_Records for this task_
┄┄┄┄┄┄
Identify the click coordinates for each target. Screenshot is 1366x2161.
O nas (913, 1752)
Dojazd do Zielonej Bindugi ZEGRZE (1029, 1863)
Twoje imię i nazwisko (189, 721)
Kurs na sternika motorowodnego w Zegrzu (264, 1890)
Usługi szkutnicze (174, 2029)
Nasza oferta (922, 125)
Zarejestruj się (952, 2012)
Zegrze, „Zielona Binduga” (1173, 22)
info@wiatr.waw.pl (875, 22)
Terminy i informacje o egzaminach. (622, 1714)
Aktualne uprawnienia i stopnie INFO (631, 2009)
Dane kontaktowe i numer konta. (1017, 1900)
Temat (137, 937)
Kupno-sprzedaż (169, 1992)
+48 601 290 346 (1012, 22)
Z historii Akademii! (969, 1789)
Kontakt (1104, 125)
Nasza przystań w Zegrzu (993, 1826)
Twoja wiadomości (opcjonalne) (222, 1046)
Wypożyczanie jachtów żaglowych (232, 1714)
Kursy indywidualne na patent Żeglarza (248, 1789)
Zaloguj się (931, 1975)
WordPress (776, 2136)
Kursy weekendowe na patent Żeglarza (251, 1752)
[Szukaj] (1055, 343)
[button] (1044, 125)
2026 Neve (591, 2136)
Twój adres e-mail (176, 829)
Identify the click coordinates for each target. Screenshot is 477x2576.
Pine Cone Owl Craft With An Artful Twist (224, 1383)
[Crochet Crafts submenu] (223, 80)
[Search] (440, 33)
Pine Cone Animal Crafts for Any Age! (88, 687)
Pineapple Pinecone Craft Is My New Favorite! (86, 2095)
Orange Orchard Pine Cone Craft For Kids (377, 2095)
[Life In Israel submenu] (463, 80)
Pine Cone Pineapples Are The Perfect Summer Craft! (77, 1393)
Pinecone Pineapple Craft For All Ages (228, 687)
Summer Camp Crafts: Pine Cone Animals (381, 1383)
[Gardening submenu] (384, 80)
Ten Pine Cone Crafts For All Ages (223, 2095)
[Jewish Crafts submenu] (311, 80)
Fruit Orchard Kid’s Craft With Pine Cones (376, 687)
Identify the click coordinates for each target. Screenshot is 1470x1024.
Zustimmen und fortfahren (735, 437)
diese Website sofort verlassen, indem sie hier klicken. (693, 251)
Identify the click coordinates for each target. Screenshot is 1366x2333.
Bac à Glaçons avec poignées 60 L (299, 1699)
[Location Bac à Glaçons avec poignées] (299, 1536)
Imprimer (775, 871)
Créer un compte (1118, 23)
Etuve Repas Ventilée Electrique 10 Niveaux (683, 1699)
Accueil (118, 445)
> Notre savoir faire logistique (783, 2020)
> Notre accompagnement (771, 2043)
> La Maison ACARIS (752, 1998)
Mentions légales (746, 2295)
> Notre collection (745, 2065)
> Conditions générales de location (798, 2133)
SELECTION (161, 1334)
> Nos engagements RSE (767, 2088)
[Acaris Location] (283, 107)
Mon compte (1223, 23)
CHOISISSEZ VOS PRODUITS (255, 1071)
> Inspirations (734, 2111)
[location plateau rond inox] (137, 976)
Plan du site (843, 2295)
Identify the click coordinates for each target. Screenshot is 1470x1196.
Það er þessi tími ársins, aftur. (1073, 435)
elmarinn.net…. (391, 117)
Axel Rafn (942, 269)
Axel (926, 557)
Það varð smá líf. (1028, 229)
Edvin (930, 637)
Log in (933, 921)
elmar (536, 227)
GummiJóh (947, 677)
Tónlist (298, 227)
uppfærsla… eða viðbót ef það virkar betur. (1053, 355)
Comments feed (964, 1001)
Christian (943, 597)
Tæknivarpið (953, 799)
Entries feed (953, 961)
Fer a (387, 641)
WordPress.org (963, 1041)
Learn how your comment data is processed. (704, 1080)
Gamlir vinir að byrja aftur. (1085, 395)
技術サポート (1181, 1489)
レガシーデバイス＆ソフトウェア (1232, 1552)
┄┄┄┄┄┄
_Your instructions_
Look above for the line with "Screenshot is 1470x1024." and the line with "uppfærsla… eða viðbót". Write out those two lines and all the lines between them, exactly, and no others.

_Exercise output_
Identify the click coordinates for each target. Screenshot is 1470x1024.
Zustimmen und fortfahren (735, 437)
diese Website sofort verlassen, indem sie hier klicken. (693, 251)
Identify the click coordinates for each target. Screenshot is 1366x2333.
Bac à Glaçons avec poignées 60 L (299, 1699)
[Location Bac à Glaçons avec poignées] (299, 1536)
Imprimer (775, 871)
Créer un compte (1118, 23)
Etuve Repas Ventilée Electrique 10 Niveaux (683, 1699)
Accueil (118, 445)
> Notre savoir faire logistique (783, 2020)
> Notre accompagnement (771, 2043)
> La Maison ACARIS (752, 1998)
Mentions légales (746, 2295)
> Notre collection (745, 2065)
> Conditions générales de location (798, 2133)
SELECTION (161, 1334)
> Nos engagements RSE (767, 2088)
[Acaris Location] (283, 107)
Mon compte (1223, 23)
CHOISISSEZ VOS PRODUITS (255, 1071)
> Inspirations (734, 2111)
[location plateau rond inox] (137, 976)
Plan du site (843, 2295)
Identify the click coordinates for each target. Screenshot is 1470x1196.
Það er þessi tími ársins, aftur. (1073, 435)
elmarinn.net…. (391, 117)
Axel Rafn (942, 269)
Axel (926, 557)
Það varð smá líf. (1028, 229)
Edvin (930, 637)
Log in (933, 921)
elmar (536, 227)
GummiJóh (947, 677)
Tónlist (298, 227)
uppfærsla… eða viðbót ef það virkar betur. (1053, 355)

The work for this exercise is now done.